§ **What is required**
From the top of the records below, return each line exactly, ending with the line that contains "Viewport: 687px width, 327px height.".

Stored items:
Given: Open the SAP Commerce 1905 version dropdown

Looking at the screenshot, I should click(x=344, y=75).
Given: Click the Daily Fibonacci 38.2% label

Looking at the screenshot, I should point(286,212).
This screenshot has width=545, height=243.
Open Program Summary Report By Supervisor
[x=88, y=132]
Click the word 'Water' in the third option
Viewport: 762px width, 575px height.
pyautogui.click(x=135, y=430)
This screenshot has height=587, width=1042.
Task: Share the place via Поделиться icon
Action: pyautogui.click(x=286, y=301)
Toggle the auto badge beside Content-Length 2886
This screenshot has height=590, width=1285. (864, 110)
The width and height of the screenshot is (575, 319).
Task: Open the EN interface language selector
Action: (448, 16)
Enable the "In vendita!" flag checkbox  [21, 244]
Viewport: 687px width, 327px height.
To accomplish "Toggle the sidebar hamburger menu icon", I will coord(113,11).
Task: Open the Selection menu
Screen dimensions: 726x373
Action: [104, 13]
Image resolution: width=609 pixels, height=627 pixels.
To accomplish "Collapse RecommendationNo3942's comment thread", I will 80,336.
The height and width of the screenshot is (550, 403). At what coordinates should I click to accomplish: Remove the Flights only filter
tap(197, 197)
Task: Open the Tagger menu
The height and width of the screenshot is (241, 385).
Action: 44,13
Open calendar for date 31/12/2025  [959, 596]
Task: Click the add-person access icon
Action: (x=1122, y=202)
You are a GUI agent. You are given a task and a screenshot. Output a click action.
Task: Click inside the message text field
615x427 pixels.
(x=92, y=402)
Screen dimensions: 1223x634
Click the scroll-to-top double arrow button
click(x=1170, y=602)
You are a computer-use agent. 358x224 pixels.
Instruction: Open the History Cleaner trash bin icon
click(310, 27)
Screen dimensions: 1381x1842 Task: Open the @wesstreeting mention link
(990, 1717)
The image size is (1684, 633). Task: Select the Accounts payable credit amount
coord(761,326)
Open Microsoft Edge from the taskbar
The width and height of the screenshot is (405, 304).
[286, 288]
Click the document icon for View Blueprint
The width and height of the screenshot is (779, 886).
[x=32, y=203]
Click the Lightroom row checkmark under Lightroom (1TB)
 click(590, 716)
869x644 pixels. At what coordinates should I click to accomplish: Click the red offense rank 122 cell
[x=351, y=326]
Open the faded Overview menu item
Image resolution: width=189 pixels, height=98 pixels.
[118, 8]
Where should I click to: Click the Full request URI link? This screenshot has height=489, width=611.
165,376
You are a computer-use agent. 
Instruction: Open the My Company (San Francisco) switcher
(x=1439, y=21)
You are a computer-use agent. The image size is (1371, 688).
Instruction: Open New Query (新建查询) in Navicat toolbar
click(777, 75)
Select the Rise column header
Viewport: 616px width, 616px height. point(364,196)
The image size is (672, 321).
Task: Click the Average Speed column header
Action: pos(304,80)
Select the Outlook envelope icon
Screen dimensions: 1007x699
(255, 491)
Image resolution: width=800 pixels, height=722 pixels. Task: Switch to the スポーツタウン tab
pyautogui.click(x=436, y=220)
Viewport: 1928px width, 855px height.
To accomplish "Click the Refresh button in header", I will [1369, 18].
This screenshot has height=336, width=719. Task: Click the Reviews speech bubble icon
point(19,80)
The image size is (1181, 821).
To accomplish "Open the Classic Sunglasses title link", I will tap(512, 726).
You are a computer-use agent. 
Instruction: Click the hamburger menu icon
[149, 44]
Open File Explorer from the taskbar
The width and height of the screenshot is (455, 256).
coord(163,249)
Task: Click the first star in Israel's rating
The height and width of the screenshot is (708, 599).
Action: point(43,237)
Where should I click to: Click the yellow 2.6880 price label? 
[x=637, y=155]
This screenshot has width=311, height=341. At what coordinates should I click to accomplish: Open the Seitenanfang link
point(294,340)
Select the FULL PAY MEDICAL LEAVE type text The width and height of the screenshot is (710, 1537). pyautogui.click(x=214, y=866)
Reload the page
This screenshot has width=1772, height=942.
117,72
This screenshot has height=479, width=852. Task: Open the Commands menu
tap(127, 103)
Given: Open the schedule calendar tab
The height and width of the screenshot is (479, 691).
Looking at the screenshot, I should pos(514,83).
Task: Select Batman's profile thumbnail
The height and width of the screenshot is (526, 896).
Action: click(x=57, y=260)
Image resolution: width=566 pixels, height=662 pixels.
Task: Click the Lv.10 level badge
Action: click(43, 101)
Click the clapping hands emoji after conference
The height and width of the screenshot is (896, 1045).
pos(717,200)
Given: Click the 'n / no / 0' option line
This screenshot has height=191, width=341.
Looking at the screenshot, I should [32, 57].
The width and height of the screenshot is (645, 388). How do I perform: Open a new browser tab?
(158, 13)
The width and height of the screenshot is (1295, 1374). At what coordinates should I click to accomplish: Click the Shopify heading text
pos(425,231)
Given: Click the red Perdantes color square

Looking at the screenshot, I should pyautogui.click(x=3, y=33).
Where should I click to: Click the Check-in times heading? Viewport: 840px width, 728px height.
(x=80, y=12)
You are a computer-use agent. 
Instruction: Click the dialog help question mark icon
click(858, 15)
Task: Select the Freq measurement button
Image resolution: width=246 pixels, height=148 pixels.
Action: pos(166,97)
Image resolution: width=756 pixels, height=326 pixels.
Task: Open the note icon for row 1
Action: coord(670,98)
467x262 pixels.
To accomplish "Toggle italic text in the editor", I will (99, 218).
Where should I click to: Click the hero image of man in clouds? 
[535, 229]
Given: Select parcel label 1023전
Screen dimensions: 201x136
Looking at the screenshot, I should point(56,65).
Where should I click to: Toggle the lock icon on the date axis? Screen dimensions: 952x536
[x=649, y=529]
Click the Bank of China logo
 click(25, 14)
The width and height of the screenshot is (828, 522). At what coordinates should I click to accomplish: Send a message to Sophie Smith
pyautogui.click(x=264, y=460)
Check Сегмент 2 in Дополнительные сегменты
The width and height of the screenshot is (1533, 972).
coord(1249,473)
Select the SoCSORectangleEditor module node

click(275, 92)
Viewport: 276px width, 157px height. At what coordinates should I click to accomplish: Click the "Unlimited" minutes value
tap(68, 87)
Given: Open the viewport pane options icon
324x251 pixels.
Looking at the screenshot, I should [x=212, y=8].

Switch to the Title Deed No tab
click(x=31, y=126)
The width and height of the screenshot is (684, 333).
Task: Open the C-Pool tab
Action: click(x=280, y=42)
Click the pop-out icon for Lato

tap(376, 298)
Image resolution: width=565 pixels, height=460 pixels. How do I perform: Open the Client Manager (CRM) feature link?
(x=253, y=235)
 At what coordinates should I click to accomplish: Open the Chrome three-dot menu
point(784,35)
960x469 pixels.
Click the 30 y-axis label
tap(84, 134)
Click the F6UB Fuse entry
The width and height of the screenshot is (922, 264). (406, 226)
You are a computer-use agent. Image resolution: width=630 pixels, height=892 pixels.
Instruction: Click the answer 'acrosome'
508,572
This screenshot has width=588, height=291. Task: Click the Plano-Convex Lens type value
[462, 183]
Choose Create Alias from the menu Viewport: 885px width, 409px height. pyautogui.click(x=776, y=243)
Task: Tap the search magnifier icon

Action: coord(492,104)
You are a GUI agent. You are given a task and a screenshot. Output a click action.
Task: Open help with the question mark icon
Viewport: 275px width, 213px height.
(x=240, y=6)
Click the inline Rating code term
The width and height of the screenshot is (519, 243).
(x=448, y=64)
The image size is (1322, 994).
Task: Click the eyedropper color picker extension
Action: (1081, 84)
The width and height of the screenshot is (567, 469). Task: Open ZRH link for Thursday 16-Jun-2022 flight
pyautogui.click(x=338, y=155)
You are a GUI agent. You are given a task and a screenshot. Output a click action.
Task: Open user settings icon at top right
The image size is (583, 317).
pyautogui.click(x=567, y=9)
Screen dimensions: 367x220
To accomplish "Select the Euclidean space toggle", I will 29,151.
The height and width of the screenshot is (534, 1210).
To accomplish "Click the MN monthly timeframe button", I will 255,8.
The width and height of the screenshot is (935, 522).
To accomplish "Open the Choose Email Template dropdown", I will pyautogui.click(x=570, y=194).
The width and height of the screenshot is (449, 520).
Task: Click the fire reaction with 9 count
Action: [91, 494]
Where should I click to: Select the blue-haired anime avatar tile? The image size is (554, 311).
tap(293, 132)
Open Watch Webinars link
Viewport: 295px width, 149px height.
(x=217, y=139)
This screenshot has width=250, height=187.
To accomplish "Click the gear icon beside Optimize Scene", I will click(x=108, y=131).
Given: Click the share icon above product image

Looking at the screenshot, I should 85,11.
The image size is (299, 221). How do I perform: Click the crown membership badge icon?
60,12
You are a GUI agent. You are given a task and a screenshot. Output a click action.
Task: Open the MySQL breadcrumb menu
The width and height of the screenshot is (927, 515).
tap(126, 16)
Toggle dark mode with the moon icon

§ **Expected answer**
Given: Open the SAP Commerce 1905 version dropdown

Looking at the screenshot, I should click(x=344, y=75).
Given: Click the Daily Fibonacci 38.2% label

Looking at the screenshot, I should point(286,212).
This screenshot has width=545, height=243.
Open Program Summary Report By Supervisor
[x=88, y=132]
Click the word 'Water' in the third option
Viewport: 762px width, 575px height.
pyautogui.click(x=135, y=430)
This screenshot has height=587, width=1042.
Task: Share the place via Поделиться icon
Action: pyautogui.click(x=286, y=301)
Toggle the auto badge beside Content-Length 2886
This screenshot has height=590, width=1285. (864, 110)
The width and height of the screenshot is (575, 319).
Task: Open the EN interface language selector
Action: (448, 16)
Enable the "In vendita!" flag checkbox  [21, 244]
Viewport: 687px width, 327px height.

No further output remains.